Over the last few years I have seen Design Thinking tools used in all types of situations – as a management philosophy, an operational plan and a way to implement a “sexier” version of continuous improvement. Now Design Thinking is gradually becoming a staple of innovation programs – and could there be a better purpose for it?
What should companies focus on as they build their innovation practices? My experiences as a Corporate Strategist focusing on innovation inside companies like SAP, provide me real world experiences that may help you as you grow your innovation initiative. I have included my own views here on how to incorporate Design Thinking and create your culture of innovation to reap success.
What I wish I’d known on day one
The best advice I can pass along is “don’t do innovation in a silo, where it can only have a small impact.” For innovation to succeed it has to be part of a top-down strategy.
This is something I learned when we set up our innovation practice in the Office of the CMO in early 2015. Prior to that, marketing never had an official innovation practice – though innovation was happening in small pockets across our 13 teams.
With innovation happening on a very small scale – with one team getting two ideas per month, or so – it was harder to create a culture of innovation across the company. It wasn’t until Marketing introduced innovation as a strategy-driving aspect that the silos came down.
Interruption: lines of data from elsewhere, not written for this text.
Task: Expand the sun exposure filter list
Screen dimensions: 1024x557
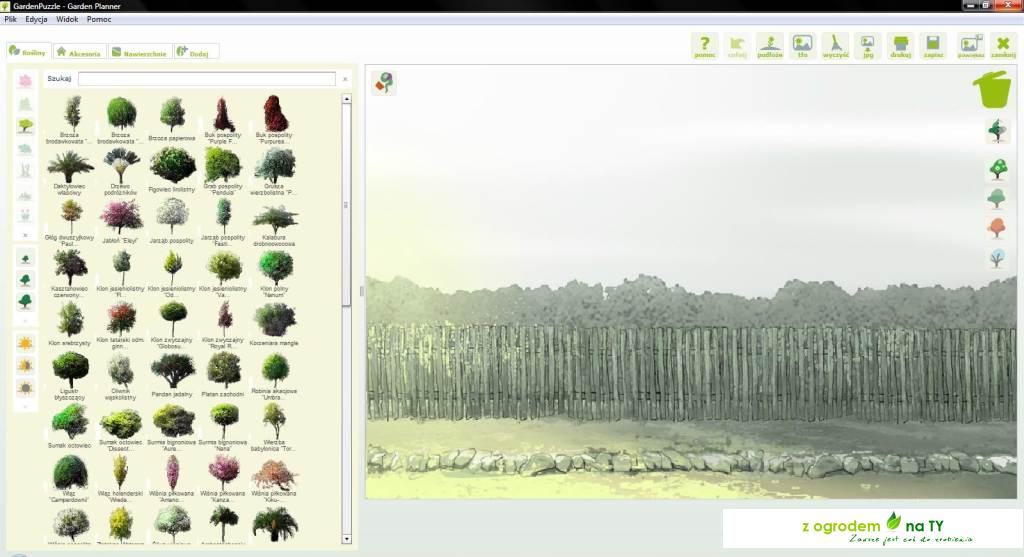Action: (x=25, y=406)
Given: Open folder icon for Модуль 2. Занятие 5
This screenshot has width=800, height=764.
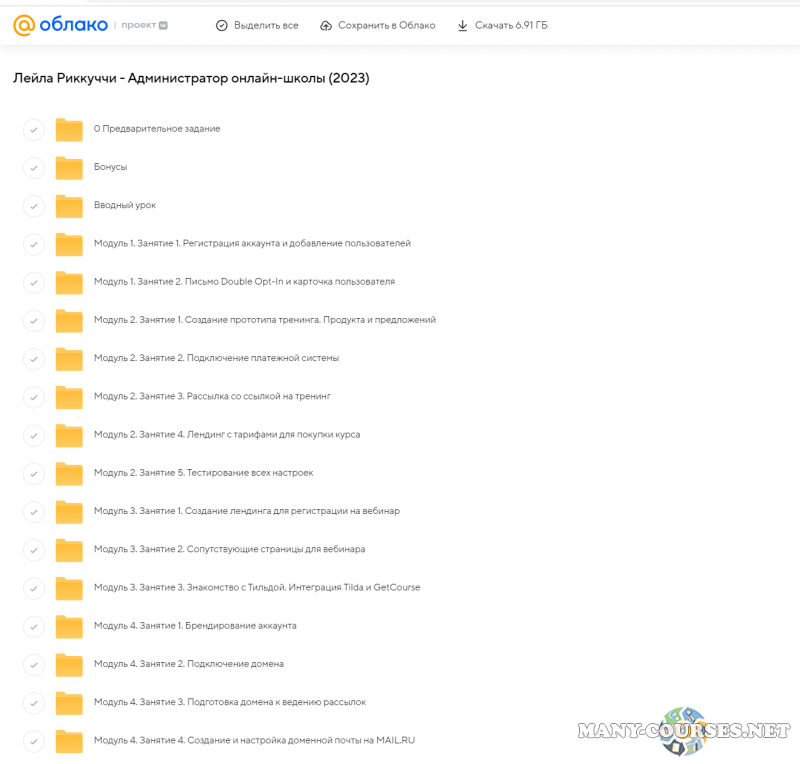Looking at the screenshot, I should pos(69,473).
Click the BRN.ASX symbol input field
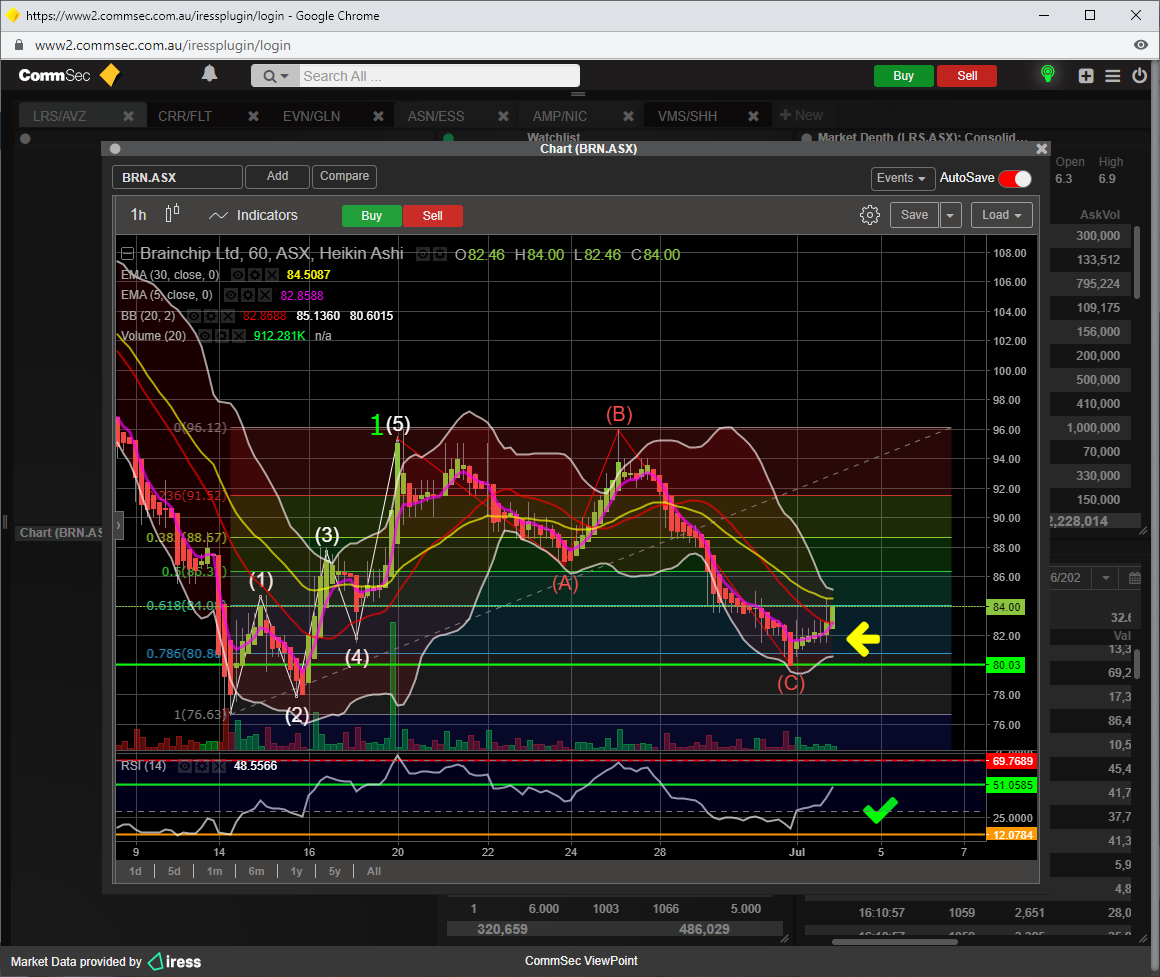The image size is (1160, 977). [177, 178]
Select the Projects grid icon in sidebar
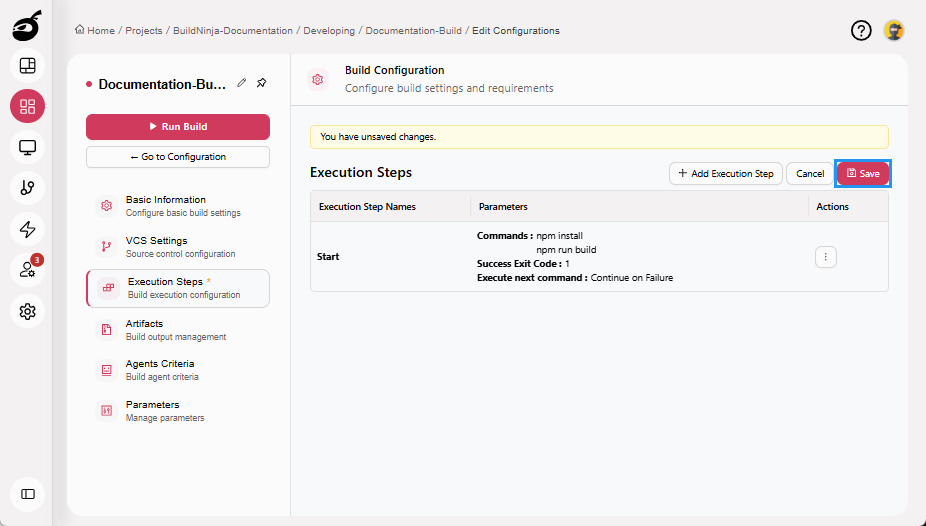The height and width of the screenshot is (526, 926). (x=27, y=107)
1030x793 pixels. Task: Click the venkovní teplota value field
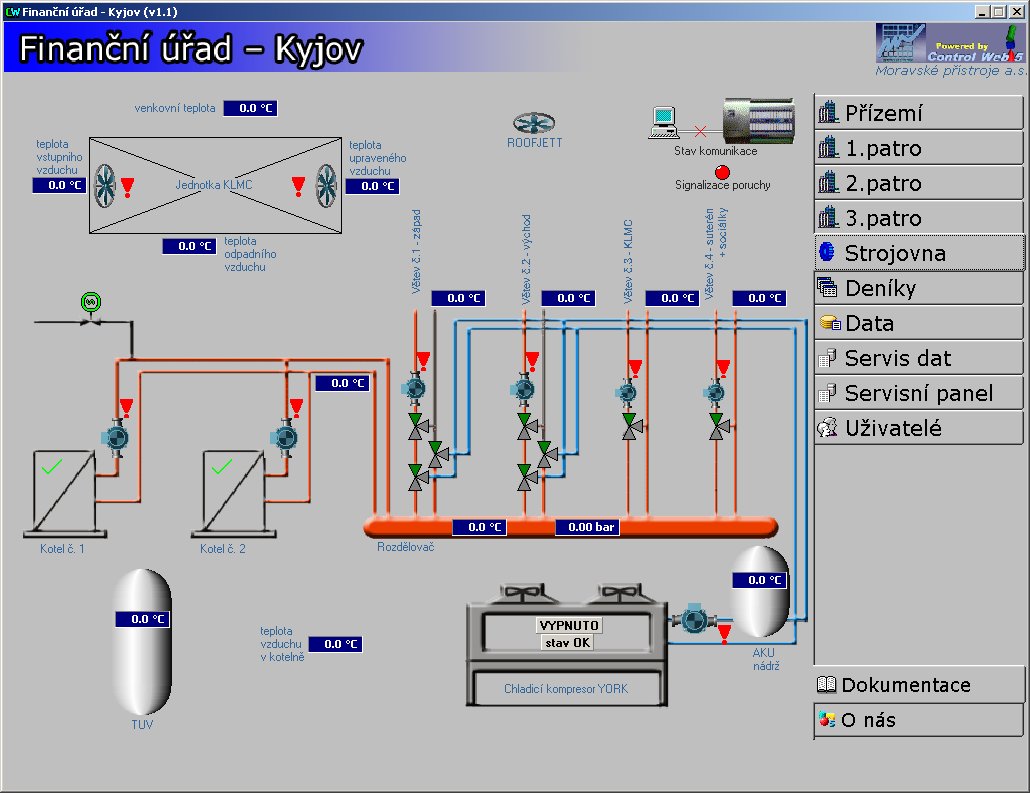click(x=250, y=108)
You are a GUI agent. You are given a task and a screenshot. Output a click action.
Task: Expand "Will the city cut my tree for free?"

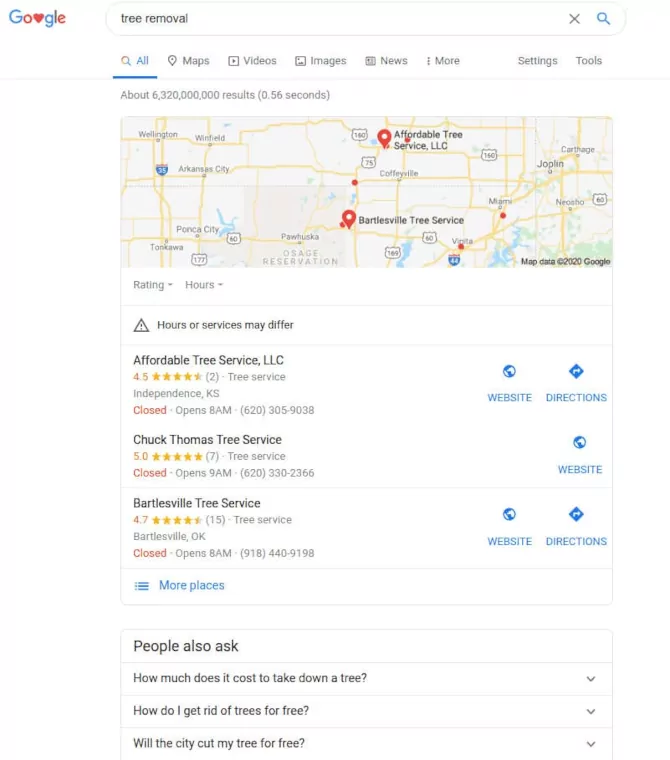tap(367, 744)
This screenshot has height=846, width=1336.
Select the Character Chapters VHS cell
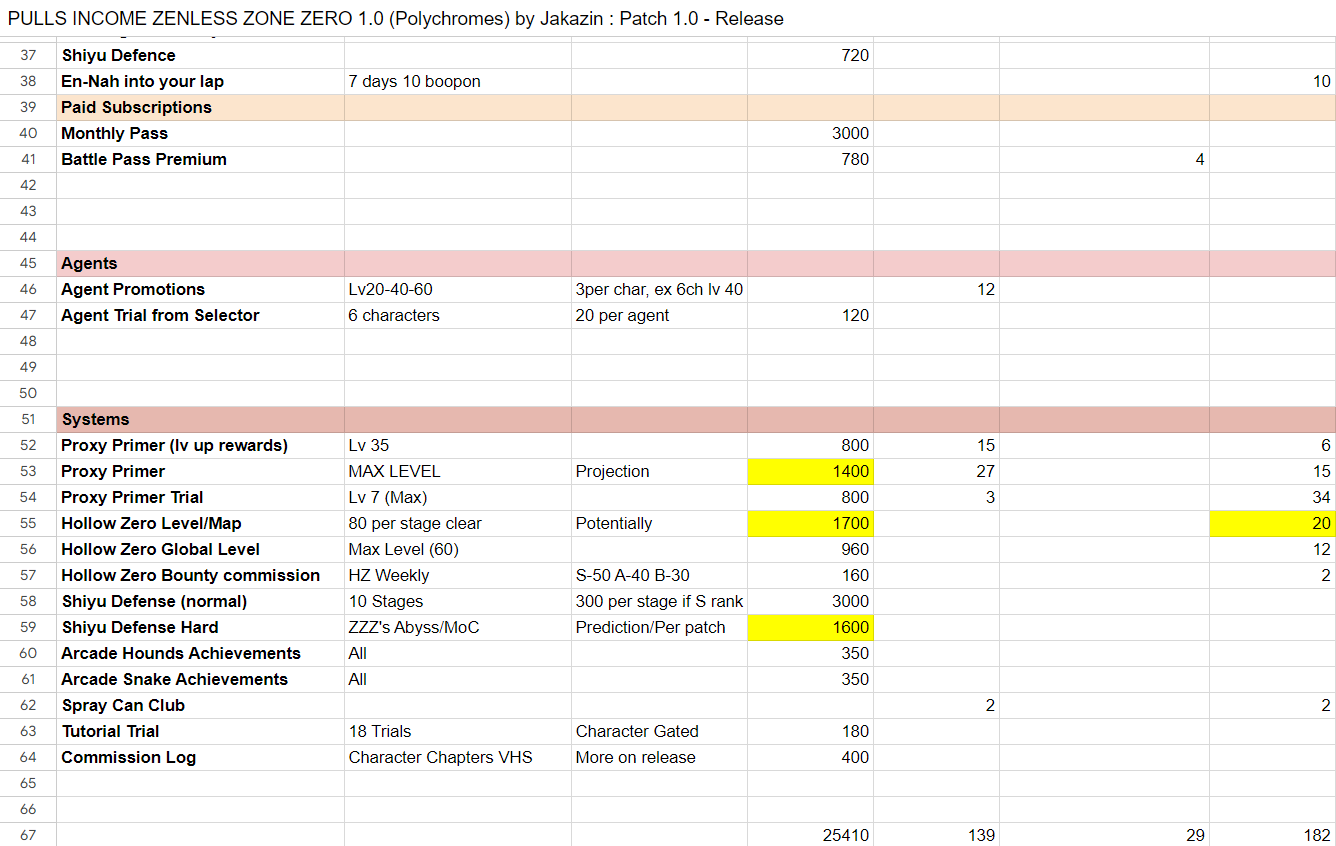(457, 757)
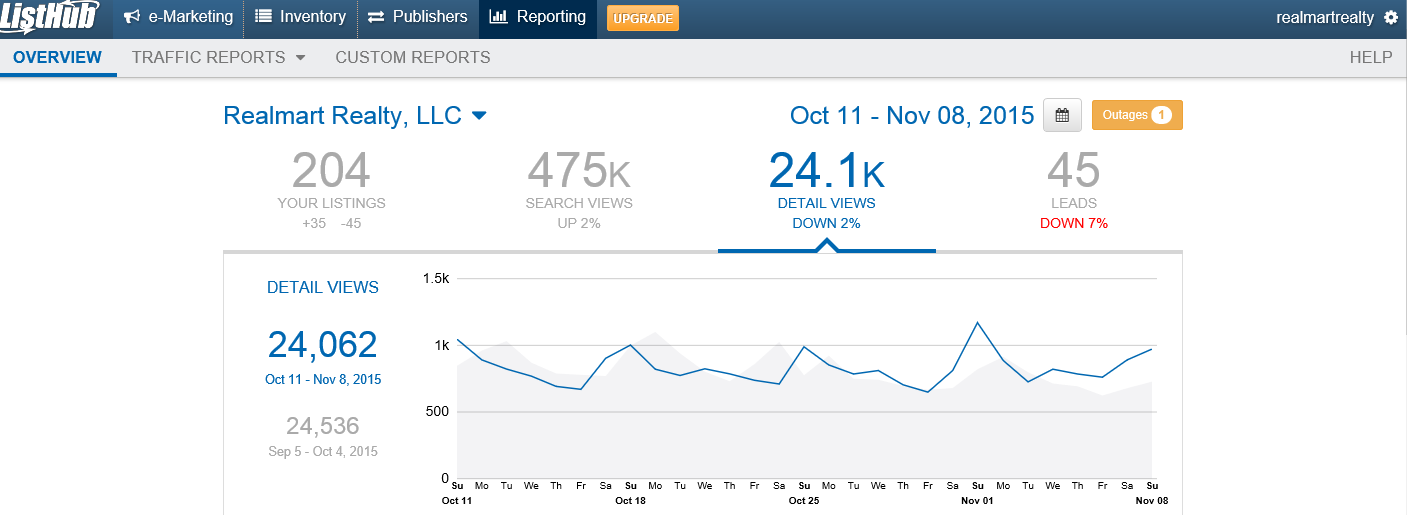The image size is (1407, 515).
Task: Click the ListHub logo
Action: click(50, 18)
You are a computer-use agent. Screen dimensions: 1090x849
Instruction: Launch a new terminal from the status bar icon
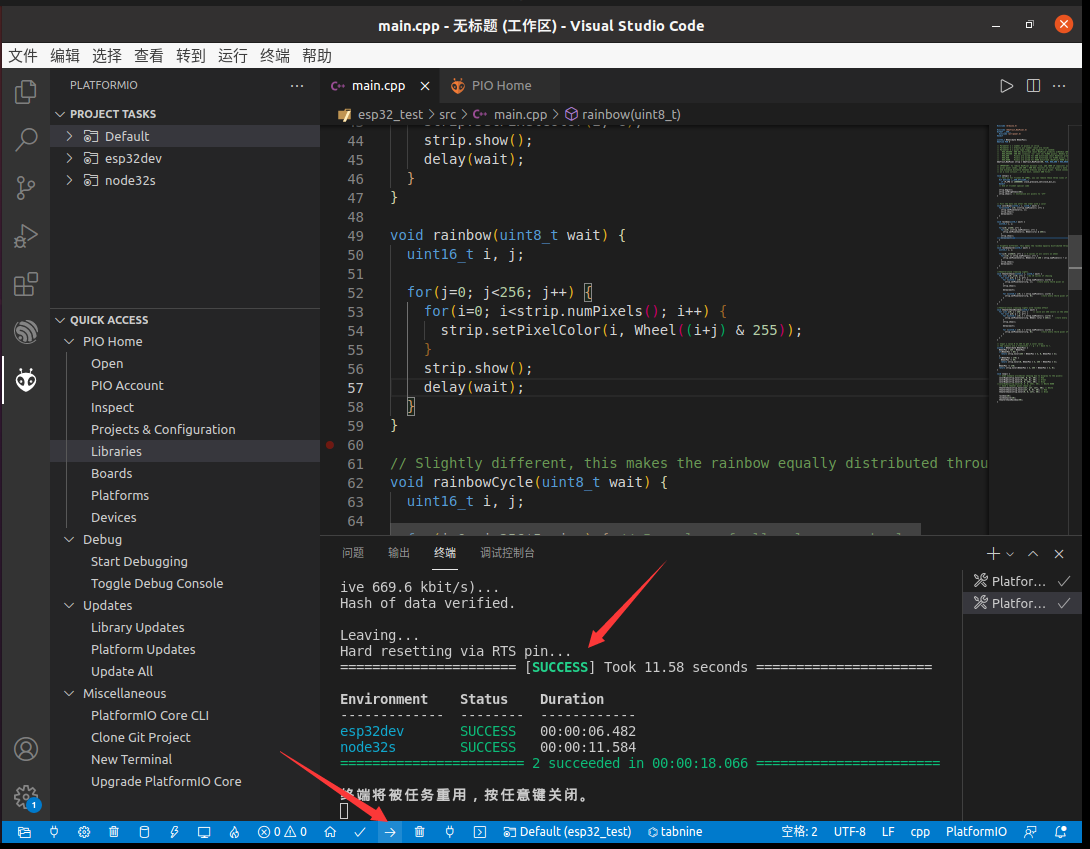coord(480,831)

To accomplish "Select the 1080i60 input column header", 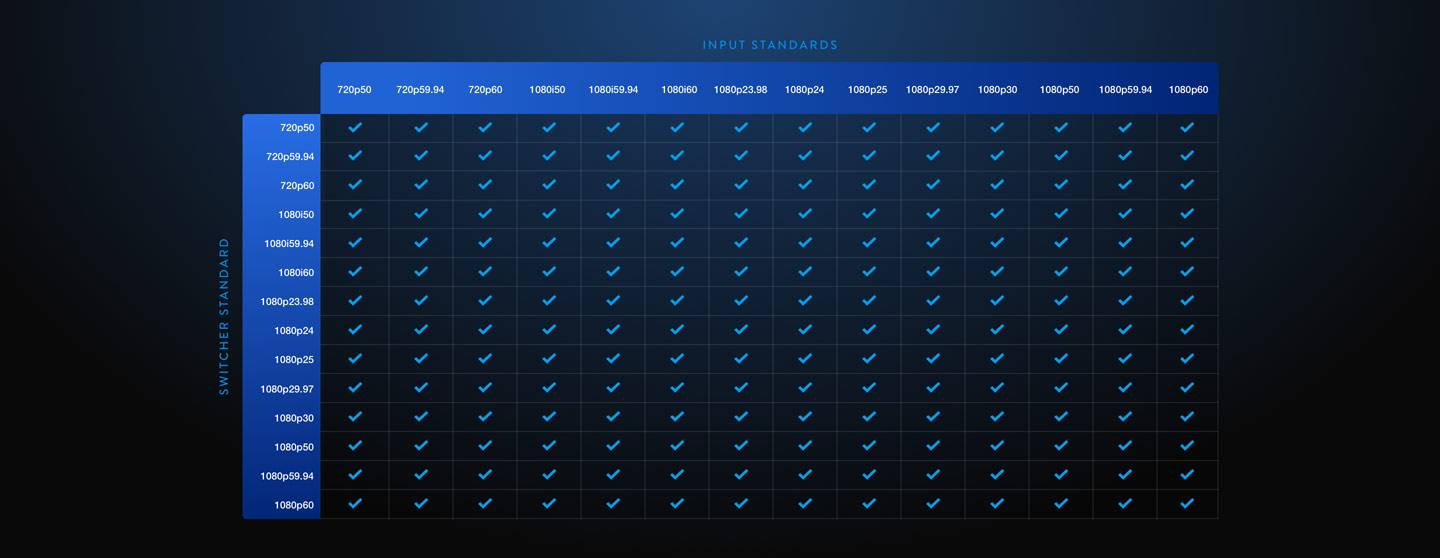I will pyautogui.click(x=679, y=90).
Innovation can’t be a one-time or stand-alone program. You need an end-to-end innovation strategy with high-level goals and a framework for measuring performance. And you want an Innovation Network with extensive reach. This is particularly crucial if your company is global.
And it’s why you need executive sponsorship in the early stages to get momentum going.
Defining key goals
The best way to get that support is to define goals that align with the overall direction of the company.
One of our goals in the Office of the CMO is to scale and make innovation a cultural phenomenon – which relies on a bit of a carrot and stick approach, which one finds at the heart of effective Design Thinking strategies. The stick lines up strategy with KPIs and performance management, and the carrot is about putting out inspirational programs, such as the Innovation Accelerator, to get the rest of the company involved.
I’ll say we’ve been great at pushing out big, top-down innovation – but we want to also succeed at what we call “emergent innovation,” which is a kind of new, grassroots innovation coming from the ground level. We want the 1200 people in SAP’s Marketing division – across six regions globally – to be part of our process.
We want the people who’d typically have zero visibility to be seen and heard – because otherwise, what ideas might we be missing out on? We want to invest in finding out, and then turn the best ideas into business results.
This is part of our strategy, which is built on People, Portfolio, Perception and Simplification – that’s the pipeline.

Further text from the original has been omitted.